* [Input material]
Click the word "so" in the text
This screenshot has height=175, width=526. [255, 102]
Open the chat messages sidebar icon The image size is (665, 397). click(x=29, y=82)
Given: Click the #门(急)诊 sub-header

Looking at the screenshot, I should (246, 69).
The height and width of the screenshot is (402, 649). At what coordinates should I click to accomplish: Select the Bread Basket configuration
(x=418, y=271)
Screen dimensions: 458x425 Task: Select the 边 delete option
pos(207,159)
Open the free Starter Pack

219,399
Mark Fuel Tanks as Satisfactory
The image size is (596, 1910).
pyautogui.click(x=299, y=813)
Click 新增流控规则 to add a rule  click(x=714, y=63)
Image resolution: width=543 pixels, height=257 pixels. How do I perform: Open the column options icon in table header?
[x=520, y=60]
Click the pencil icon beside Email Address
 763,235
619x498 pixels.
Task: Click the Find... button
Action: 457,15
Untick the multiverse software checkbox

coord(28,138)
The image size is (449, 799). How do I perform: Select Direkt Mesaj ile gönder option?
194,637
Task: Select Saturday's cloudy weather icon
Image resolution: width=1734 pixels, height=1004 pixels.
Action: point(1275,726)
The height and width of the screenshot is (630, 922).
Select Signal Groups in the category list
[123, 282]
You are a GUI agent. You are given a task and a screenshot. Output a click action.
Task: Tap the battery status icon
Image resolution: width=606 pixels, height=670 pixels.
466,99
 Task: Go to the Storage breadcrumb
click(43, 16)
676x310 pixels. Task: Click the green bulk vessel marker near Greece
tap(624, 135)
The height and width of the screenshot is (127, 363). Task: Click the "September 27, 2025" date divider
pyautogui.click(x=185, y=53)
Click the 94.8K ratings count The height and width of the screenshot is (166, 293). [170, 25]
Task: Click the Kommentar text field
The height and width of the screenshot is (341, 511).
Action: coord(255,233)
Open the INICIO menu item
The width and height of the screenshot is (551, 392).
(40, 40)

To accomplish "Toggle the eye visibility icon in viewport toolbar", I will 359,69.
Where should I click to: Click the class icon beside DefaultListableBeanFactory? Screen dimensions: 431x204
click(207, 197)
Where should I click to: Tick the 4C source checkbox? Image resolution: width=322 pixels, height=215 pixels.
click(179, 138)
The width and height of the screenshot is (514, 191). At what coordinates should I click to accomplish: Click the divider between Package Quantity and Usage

* [Problem to solve]
A verbatim copy of all the records is to be produced.

* [Output of the task]
Click the word "so" in the text
This screenshot has height=175, width=526. [255, 102]
Open the chat messages sidebar icon The image size is (665, 397). click(x=29, y=82)
Given: Click the #门(急)诊 sub-header

Looking at the screenshot, I should (246, 69).
The height and width of the screenshot is (402, 649). At what coordinates should I click to accomplish: Select the Bread Basket configuration
(x=418, y=271)
Screen dimensions: 458x425 Task: Select the 边 delete option
pos(207,159)
Open the free Starter Pack

219,399
Mark Fuel Tanks as Satisfactory
The image size is (596, 1910).
pyautogui.click(x=299, y=813)
Click 新增流控规则 to add a rule  click(x=714, y=63)
Image resolution: width=543 pixels, height=257 pixels. How do I perform: Open the column options icon in table header?
[x=520, y=60]
Click the pencil icon beside Email Address
 763,235
619x498 pixels.
Task: Click the Find... button
Action: 457,15
Untick the multiverse software checkbox

coord(28,138)
The image size is (449, 799). How do I perform: Select Direkt Mesaj ile gönder option?
194,637
Task: Select Saturday's cloudy weather icon
Image resolution: width=1734 pixels, height=1004 pixels.
Action: point(1275,726)
The height and width of the screenshot is (630, 922).
Select Signal Groups in the category list
[123, 282]
You are a GUI agent. You are given a task and a screenshot. Output a click action.
Task: Tap the battery status icon
Image resolution: width=606 pixels, height=670 pixels.
466,99
 Task: Go to the Storage breadcrumb
click(43, 16)
676x310 pixels. Task: Click the green bulk vessel marker near Greece
tap(624, 135)
The height and width of the screenshot is (127, 363). Task: Click the "September 27, 2025" date divider
pyautogui.click(x=185, y=53)
Click the 94.8K ratings count The height and width of the screenshot is (166, 293). [170, 25]
Task: Click the Kommentar text field
The height and width of the screenshot is (341, 511).
Action: coord(255,233)
Open the INICIO menu item
The width and height of the screenshot is (551, 392).
(40, 40)

To accomplish "Toggle the eye visibility icon in viewport toolbar", I will 359,69.
Where should I click to: Click the class icon beside DefaultListableBeanFactory? Screen dimensions: 431x204
click(207, 197)
Where should I click to: Tick the 4C source checkbox? Image resolution: width=322 pixels, height=215 pixels.
click(179, 138)
The width and height of the screenshot is (514, 191). At what coordinates should I click to accomplish: Click the divider between Package Quantity and Usage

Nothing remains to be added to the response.